Top-down networks continued to ‘interfere’ with commercially driven fibre initiatives. Ted: “NLnet first operated a closed ‘members only’ network and later set up a legally organisation, the NLnet foundation, as a way of working around leading global telcos, such as PTT (later KPN), who were developing top-down structures. We kept this up until 1991, when the changing telecom laws allowed us greater freedom.”

Birth of AMS-IX

In the early nineties, companies preferred to do business with the United States through direct lines, instead of going through network providers, such as NLnet. Ted: “This led to the decision to set up a local Internet exchange. Not the most obvious choice from a competitive point of view, but we weren’t really interested in such considerations. NLnet, which was a foundation, was far more idealistic. Together with SURFnet - a not-for-profit organisation - we just wanted to make sure the Internet was properly established.”

Together with Boudewijn of SURFnet, Ted set up the legally structure of the exchange: “This expanded on a rudimentary Ethernet switch operated by Rob Blokzijl at Nikhef-H, the Dutch institute for subatomic physics. Boudewijn and I decided an association of providers was the best way forward. The Amsterdam stock exchange had already claimed the name AIX, so we opted for AMS-IX.” Ted stayed on as a Secretary until UUNET acquired NLnet in 1998.

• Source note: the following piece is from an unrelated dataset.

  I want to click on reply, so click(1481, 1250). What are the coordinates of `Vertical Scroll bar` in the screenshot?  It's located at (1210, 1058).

Cooperation between SURFnet and NLnet wasn’t always smooth. “Although my business relationship with Boudewijn was good, SURFnet and NLnet were effectively competitors. Universities which were already connected to NLnet preferred not to move to SURFnet, as NLnet had a better network and charged much lower rates. SURFnet, determined to get these parties on board, opted for a private line instead of peering with NLnet at AMS-IX. Cooperation improved significantly from the moment SURFnet started to focus entirely on the university networks with the arrival of SURFnet 3 and NLnet began focusing on business and private networks.”

In 2000, the association started up the AMS-IX limited company. Boudewijn recalls: “The cooperation between myself as a supervisor and Job Witteman as Managing Director was constructive – even though we didn’t agree on everything! Developments were taking place rapidly, and we later realised that quite a few institutional, organisational and legal matters still needed to be organised properly. So I became Chairman of the Board and implemented a solid governance structure. By 2006, everything was working as intended and running smoothly, at which time I stepped down. I’m really proud to see where AMS-IX is today. The technical department has kept up extremely well with demand and caters to many different needs with multiple colocations.”

Further Internet developments

In Ted’s opinion, ‘real’ Internet innovation stopped in the late eighties. “The overall scale and resulting social impact have increased, of course, but nothing truly new has happened.” For Boudewijn, fibre networks remain an important focus point. “Through the ‘Fibre Overal’ foundation, I’m actively promoting the deployment of FTTH (Fibre to the Home). In essence, the concepts behind these projects are similar to the approach taken with SURFnet and AMS-IX: we aim to provide the best possible quality and support for our customers.”


Boudewijn Nederkoorn and Ted Lindgreen are AMS-IX ‘founding fathers’ and also initiated domain name registration body SIDN. Boudewijn was Managing Director of SURFnet for nearly 20 years (1988-2007), Ted was Managing Director of NLnet, the first Dutch ISP, from 1991 to 1998.